===== RAW DATA

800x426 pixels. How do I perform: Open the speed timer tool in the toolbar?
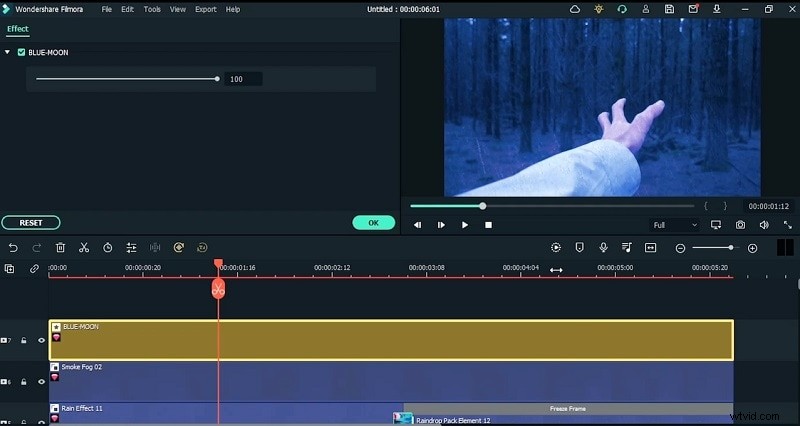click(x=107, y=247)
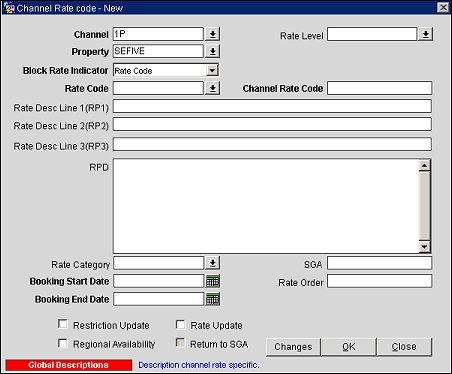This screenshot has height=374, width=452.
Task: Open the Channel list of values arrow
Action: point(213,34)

==========

▶ **PROBLEM DETAILS**
An exact copy of the whole listing is required, minus the pictures.

▶ **ANSWER BOX**
800x426 pixels. How do I perform: Open the speed timer tool in the toolbar?
click(x=107, y=247)
This screenshot has height=374, width=452.
Task: Open the Channel list of values arrow
Action: point(213,34)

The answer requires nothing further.